Autor: |
Acar M; Children's Research Institute and the Department of Pediatrics, University of Texas Southwestern Medical Center, Dallas, Texas 75390, USA., Kocherlakota KS; Howard Hughes Medical Institute, University of Texas Southwestern Medical Center, Dallas, Texas 75390, USA.; Children's Research Institute and the Department of Pediatrics, University of Texas Southwestern Medical Center, Dallas, Texas 75390, USA., Murphy MM; Children's Research Institute and the Department of Pediatrics, University of Texas Southwestern Medical Center, Dallas, Texas 75390, USA., Peyer JG; Children's Research Institute and the Department of Pediatrics, University of Texas Southwestern Medical Center, Dallas, Texas 75390, USA., Oguro H; Children's Research Institute and the Department of Pediatrics, University of Texas Southwestern Medical Center, Dallas, Texas 75390, USA., Inra CN; Children's Research Institute and the Department of Pediatrics, University of Texas Southwestern Medical Center, Dallas, Texas 75390, USA., Jaiyeola C; Children's Research Institute and the Department of Pediatrics, University of Texas Southwestern Medical Center, Dallas, Texas 75390, USA., Zhao Z; Children's Research Institute and the Department of Pediatrics, University of Texas Southwestern Medical Center, Dallas, Texas 75390, USA., Luby-Phelps K; Department of Cell Biology, University of Texas Southwestern Medical Center, Dallas, Texas 75390, USA., Morrison SJ; Howard Hughes Medical Institute, University of Texas Southwestern Medical Center, Dallas, Texas 75390, USA.; Children's Research Institute and the Department of Pediatrics, University of Texas Southwestern Medical Center, Dallas, Texas 75390, USA. |
Abstrakt: |
Haematopoietic stem cells (HSCs) reside in a perivascular niche but the specific location of this niche remains controversial.

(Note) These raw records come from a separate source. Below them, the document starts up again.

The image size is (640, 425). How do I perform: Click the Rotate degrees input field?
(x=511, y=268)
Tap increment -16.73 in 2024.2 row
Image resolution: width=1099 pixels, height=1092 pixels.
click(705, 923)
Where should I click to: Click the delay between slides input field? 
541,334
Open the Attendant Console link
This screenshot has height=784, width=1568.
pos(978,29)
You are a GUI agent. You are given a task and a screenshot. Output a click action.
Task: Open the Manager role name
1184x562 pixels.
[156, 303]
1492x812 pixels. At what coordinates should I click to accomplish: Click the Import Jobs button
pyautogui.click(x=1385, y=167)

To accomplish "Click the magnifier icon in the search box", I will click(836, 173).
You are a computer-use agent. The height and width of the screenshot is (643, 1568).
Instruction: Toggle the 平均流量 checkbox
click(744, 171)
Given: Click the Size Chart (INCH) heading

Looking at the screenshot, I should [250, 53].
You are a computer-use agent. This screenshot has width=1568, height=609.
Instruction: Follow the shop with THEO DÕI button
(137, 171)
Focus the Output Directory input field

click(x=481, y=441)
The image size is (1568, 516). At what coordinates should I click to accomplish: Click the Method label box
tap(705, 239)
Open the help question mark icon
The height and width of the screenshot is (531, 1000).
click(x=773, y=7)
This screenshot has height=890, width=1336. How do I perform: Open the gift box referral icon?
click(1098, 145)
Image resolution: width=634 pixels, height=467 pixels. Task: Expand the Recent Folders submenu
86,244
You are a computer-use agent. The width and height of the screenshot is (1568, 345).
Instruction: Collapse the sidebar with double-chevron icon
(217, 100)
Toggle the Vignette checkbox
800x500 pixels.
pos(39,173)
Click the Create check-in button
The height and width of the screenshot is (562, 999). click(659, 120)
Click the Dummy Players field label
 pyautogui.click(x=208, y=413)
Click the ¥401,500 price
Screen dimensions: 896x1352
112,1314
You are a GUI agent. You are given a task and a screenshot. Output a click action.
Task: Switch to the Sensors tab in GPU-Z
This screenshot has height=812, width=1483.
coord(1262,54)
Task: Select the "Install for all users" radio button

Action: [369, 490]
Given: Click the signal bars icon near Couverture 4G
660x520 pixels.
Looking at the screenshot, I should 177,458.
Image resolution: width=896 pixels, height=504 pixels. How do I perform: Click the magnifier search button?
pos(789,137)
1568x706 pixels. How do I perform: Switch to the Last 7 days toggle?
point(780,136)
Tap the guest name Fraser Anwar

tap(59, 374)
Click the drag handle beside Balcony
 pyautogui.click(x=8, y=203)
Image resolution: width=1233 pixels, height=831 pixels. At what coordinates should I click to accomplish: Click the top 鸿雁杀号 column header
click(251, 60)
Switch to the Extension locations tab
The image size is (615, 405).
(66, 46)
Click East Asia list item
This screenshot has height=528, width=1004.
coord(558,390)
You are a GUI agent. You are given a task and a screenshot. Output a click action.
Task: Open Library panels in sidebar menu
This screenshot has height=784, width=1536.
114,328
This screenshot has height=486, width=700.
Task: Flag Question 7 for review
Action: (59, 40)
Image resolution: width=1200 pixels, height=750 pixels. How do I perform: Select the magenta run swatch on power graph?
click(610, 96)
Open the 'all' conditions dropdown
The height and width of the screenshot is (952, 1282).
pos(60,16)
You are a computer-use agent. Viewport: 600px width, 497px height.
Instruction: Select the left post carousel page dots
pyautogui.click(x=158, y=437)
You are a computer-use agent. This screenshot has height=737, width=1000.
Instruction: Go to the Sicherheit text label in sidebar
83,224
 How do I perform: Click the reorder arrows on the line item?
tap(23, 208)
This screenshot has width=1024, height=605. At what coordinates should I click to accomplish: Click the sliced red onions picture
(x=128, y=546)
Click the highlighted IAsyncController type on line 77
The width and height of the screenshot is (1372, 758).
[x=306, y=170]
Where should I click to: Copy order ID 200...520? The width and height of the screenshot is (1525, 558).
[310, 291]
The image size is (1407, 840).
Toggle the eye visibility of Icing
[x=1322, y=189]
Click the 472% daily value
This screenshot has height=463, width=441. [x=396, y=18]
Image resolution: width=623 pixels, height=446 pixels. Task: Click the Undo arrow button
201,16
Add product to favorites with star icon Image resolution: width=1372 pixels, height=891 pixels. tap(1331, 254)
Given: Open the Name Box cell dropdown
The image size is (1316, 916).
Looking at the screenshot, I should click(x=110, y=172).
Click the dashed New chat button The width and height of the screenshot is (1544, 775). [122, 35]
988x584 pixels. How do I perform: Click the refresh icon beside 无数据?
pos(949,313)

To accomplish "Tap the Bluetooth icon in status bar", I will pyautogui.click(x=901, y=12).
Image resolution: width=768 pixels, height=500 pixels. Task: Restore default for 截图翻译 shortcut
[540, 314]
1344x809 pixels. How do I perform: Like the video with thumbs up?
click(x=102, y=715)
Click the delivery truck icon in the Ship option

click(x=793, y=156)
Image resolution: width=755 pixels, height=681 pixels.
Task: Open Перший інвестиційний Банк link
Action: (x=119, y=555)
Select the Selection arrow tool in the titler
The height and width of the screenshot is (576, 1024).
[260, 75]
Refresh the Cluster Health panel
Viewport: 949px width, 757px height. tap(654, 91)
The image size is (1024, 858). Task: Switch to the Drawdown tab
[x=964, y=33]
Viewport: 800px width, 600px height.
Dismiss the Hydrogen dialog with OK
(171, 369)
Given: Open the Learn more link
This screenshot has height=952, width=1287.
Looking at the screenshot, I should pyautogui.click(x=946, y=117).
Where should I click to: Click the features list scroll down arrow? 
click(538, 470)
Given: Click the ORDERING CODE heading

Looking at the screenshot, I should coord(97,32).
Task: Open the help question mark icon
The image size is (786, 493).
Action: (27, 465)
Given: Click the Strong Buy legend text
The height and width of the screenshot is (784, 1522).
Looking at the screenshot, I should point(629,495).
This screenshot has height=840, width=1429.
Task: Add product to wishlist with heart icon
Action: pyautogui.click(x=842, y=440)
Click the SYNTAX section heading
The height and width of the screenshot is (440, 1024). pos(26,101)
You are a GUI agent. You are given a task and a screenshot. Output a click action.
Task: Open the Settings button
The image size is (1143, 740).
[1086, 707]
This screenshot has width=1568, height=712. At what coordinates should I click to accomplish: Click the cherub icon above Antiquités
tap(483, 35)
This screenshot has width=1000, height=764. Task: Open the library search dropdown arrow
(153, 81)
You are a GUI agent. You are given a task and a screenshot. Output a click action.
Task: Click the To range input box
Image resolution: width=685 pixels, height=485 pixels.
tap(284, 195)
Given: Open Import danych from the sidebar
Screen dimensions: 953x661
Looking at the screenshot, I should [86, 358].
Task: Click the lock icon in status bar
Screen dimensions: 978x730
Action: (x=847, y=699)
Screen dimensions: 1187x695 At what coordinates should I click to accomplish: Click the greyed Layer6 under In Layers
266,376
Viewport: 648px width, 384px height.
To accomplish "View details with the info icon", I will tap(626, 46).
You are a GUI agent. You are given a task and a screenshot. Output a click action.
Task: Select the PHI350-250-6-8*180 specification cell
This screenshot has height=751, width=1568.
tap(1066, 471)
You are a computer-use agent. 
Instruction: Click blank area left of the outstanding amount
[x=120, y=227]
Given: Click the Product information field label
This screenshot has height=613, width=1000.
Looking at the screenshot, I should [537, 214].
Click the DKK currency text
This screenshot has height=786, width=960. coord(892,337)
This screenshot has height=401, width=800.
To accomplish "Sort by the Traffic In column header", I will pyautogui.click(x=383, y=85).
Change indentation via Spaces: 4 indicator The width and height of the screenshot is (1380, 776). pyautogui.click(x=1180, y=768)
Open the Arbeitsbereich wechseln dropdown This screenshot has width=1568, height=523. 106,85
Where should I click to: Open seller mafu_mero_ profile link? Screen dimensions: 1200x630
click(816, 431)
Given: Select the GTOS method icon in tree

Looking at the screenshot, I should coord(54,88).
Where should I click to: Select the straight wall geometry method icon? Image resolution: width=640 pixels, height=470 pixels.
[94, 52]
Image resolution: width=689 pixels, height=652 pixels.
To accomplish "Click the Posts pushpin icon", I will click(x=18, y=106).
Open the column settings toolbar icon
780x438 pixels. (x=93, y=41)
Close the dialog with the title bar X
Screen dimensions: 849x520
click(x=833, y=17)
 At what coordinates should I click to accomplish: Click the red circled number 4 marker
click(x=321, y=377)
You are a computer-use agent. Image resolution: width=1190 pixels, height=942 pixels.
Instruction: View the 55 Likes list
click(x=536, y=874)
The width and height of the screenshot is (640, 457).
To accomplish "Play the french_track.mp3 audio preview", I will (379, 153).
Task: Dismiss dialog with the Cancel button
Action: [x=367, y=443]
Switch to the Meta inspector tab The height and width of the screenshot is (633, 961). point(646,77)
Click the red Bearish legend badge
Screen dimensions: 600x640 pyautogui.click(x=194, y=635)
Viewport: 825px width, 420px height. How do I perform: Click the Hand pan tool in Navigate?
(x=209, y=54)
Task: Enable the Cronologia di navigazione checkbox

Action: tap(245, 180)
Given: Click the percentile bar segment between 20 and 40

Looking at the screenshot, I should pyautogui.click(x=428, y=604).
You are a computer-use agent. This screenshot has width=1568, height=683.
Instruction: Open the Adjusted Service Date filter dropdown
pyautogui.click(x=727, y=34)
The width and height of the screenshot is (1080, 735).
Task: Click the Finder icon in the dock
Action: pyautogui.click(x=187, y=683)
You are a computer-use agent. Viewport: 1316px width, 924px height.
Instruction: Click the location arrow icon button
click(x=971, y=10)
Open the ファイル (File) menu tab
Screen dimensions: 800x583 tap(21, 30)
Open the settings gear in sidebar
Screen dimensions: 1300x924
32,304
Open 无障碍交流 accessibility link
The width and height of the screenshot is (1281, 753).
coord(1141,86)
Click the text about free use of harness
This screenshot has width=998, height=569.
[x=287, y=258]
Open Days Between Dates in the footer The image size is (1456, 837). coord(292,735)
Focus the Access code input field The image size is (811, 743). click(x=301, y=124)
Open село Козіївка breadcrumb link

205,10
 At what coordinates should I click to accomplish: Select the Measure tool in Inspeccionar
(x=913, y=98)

HSCs are rare and few can be found in thin tissue sections or upon live imaging, making it difficult to comprehensively localize dividing and non-dividing HSCs. Here, using a green fluorescent protein (GFP) knock-in for the gene Ctnnal1 in mice (hereafter denoted as α-catulin(GFP)), we discover that α-catulin(GFP) is expressed by only 0.02% of bone marrow haematopoietic cells, including almost all HSCs. We find that approximately 30% of α-catulin-GFP(+)c-kit(+) cells give long-term multilineage reconstitution of irradiated mice, indicating that α-catulin-GFP(+)c-kit(+) cells are comparable in HSC purity to cells obtained using the best markers currently available. We optically cleared the bone marrow to perform deep confocal imaging, allowing us to image thousands of α-catulin-GFP(+)c-kit(+) cells and to digitally reconstruct large segments of bone marrow. The distribution of α-catulin-GFP(+)c-kit(+) cells indicated that HSCs were more common in central marrow than near bone surfaces, and in the diaphysis relative to the metaphysis. Nearly all HSCs contacted leptin receptor positive (Lepr(+)) and Cxcl12(high) niche cells, and approximately 85% of HSCs were within 10 μm of a sinusoidal blood vessel. Most HSCs, both dividing (Ki-67(+)) and non-dividing (Ki-67(-)), were distant from arterioles, transition zone vessels, and bone surfaces. Dividing and non-dividing HSCs thus reside mainly in perisinusoidal niches with Lepr(+)Cxcl12(high) cells throughout the bone marrow. |